* [Short problem]: Rewrite the data below so that every occurrence of "GUI agent" becomes "interface agent", and leave everything else unchanged.
________
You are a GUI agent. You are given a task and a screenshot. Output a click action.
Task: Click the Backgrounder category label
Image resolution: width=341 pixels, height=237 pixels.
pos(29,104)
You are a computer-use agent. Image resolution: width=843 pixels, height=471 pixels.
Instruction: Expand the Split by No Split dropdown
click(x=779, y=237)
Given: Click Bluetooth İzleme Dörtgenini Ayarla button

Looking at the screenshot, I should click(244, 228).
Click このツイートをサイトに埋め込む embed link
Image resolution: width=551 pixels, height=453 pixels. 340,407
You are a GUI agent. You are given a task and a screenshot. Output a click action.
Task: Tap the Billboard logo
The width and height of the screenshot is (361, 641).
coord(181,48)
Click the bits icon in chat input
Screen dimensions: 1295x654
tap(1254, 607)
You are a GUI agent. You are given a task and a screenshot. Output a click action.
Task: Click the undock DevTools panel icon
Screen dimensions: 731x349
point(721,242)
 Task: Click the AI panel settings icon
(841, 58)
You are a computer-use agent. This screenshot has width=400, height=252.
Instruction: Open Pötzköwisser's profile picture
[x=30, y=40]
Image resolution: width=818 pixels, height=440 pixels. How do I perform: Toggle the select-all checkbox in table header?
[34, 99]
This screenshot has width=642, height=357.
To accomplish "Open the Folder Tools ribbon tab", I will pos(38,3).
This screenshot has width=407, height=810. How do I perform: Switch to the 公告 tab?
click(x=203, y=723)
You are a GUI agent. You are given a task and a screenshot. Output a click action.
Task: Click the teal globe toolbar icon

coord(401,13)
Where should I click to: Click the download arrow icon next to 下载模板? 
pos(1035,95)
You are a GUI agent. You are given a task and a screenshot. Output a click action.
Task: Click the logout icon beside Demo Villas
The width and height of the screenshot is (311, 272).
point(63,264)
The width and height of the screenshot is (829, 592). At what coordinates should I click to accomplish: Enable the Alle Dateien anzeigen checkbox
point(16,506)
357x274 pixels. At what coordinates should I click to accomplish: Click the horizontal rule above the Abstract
________
* [Written solution]:
You are a interface agent. You are given a task and a screenshot. Output a click action.
Task: Click the Backgrounder category label
Image resolution: width=341 pixels, height=237 pixels.
pos(29,104)
You are a computer-use agent. Image resolution: width=843 pixels, height=471 pixels.
Instruction: Expand the Split by No Split dropdown
click(x=779, y=237)
Given: Click Bluetooth İzleme Dörtgenini Ayarla button

Looking at the screenshot, I should click(244, 228).
Click このツイートをサイトに埋め込む embed link
Image resolution: width=551 pixels, height=453 pixels. 340,407
You are a interface agent. You are given a task and a screenshot. Output a click action.
Task: Tap the Billboard logo
The width and height of the screenshot is (361, 641).
coord(181,48)
Click the bits icon in chat input
Screen dimensions: 1295x654
tap(1254, 607)
You are a interface agent. You are given a task and a screenshot. Output a click action.
Task: Click the undock DevTools panel icon
Screen dimensions: 731x349
point(721,242)
 Task: Click the AI panel settings icon
(841, 58)
You are a computer-use agent. This screenshot has width=400, height=252.
Instruction: Open Pötzköwisser's profile picture
[x=30, y=40]
Image resolution: width=818 pixels, height=440 pixels. How do I perform: Toggle the select-all checkbox in table header?
[34, 99]
This screenshot has width=642, height=357.
To accomplish "Open the Folder Tools ribbon tab", I will pos(38,3).
This screenshot has width=407, height=810. How do I perform: Switch to the 公告 tab?
click(x=203, y=723)
You are a interface agent. You are given a task and a screenshot. Output a click action.
Task: Click the teal globe toolbar icon

coord(401,13)
Where should I click to: Click the download arrow icon next to 下载模板? 
pos(1035,95)
You are a interface agent. You are given a task and a screenshot. Output a click action.
Task: Click the logout icon beside Demo Villas
The width and height of the screenshot is (311, 272).
point(63,264)
The width and height of the screenshot is (829, 592). At what coordinates should I click to accomplish: Enable the Alle Dateien anzeigen checkbox
point(16,506)
357x274 pixels. At what coordinates should I click to accomplish: Click the horizontal rule above the Abstract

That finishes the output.